A number of Republican presidential contenders will debate in New Hampshire tonight. Participants include former Massachusetts governor, Mitt Romney; former Minnesota governor, Tim Pawlenty; former House Speaker Newt Gingrich; Texas Rep. Ron Paul; Minnesota Rep. Michele Bachmann; former Pennsylvania senator, Rick Santorum; and pizza mogul, Herman Cain.
New York Democratic Rep. Anthony Weiner is continuing to resist calls from House Minority Leader Nancy Pelosi to resign. Last week, Weiner admitted to having what he described as “inappropriate” and “explicit” conversations with six women over Twitter, Facebook, email, and occasionally on the phone. Weiner checked into a treatment center on Saturday, a day after the gossip website, TMZ, published photos of Weiner posing in what appears to be a locker room with a towel around his waist.
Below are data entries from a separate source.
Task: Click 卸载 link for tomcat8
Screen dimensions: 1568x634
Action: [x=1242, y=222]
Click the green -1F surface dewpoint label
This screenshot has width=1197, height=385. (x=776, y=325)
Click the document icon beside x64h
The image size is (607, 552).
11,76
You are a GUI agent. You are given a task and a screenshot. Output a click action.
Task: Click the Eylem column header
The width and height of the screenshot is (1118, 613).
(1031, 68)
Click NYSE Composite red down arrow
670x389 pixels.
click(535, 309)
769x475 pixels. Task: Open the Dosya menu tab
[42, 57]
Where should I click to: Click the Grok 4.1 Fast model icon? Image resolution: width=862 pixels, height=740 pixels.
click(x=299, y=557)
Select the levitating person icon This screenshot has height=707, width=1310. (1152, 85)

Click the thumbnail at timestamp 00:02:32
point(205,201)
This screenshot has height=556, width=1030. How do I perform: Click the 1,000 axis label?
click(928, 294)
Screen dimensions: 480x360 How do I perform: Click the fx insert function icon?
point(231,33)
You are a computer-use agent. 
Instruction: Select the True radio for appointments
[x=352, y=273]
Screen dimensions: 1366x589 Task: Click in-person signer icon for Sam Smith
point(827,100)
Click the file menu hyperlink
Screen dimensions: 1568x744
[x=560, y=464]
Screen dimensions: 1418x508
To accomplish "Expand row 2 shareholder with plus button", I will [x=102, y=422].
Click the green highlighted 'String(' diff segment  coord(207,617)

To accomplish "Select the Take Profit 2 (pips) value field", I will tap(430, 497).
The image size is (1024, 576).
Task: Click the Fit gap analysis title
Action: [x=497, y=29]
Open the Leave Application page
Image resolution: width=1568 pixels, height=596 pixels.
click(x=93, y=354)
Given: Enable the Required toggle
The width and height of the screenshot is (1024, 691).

Photos of Arizona Rep. Gabrielle Giffords were posted to the congresswoman’s Facebook page over the weekend. The images are the first to be made public since Giffords was shot pointblank in the head in an assassination attempt in January.
Hundreds of protesters took to the streets of Oakland on Sunday hours after BART police Officer Johannes Mehserle was released from jail. On New Year’s Day in 2009, Johannes Mehserle shot and killed an unarmed train passenger named Oscar Grant. Last year, jurors convicted Mehserle of involuntary manslaughter. He was sentenced to two years, but his prison term was shortened.
The U.S. government has added formaldehyde to a list of known carcinogens, despite years of lobbying by the chemical industry. Formaldehyde is a substance found in plastics and often used in plywood, particle board, mortuaries and hair salons. The decision comes just months after the U.S. Occupational Safety and Health Administration warned that a hair-care product, Brazilian Blowout Acai Professional Smoothing Solution, contained unacceptable levels of formaldehyde, and salon workers have reported headaches, nosebleeds, burning eyes, vomiting and asthma attacks after using the product and other hair-straighteners. The government also said Friday that styrene, which is used in boats, bathtubs and in disposable foam plastic cups and plates, may cause cancer. Leading the lobbying effort against labeling formaldehyde as a carcinogen has been the conservative billionaire Koch brothers. Georgia-Pacific, a subsidiary of Koch Industries, is one of the country’s top producers of formaldehyde.
The New Zealand city of Christchurch has been hit with another strong earthquake. Fifty buildings were destroyed, but no fatalities were initially reported. In February, 181 people died in another quake to hit the city.
An American graduate student has admitted he was the author behind the popular blog, “A Gay Girl in Damascus.” Over the past several months, 40-year-old Tom MacMaster wrote the blog pretending to be a Syrian-American lesbian named Amina Arraf who was involved in the Syrian protest movement. Last week, the blog made international headlines when it appeared that Amina was detained by Syrian security forces. The website, Electronic Intifada, exposed the hoax on Sunday.
The Broadway musical, “The Book of Mormon,” won nine Tony Awards on Sunday. The playwright Eve Ensler won a special Tony Award for her humanitarian work.
Eve Ensler “And I really plead with all of us to see the theater as this vehicle and to remember why we were drawn there and to be more bold, more daring and more outrageous.”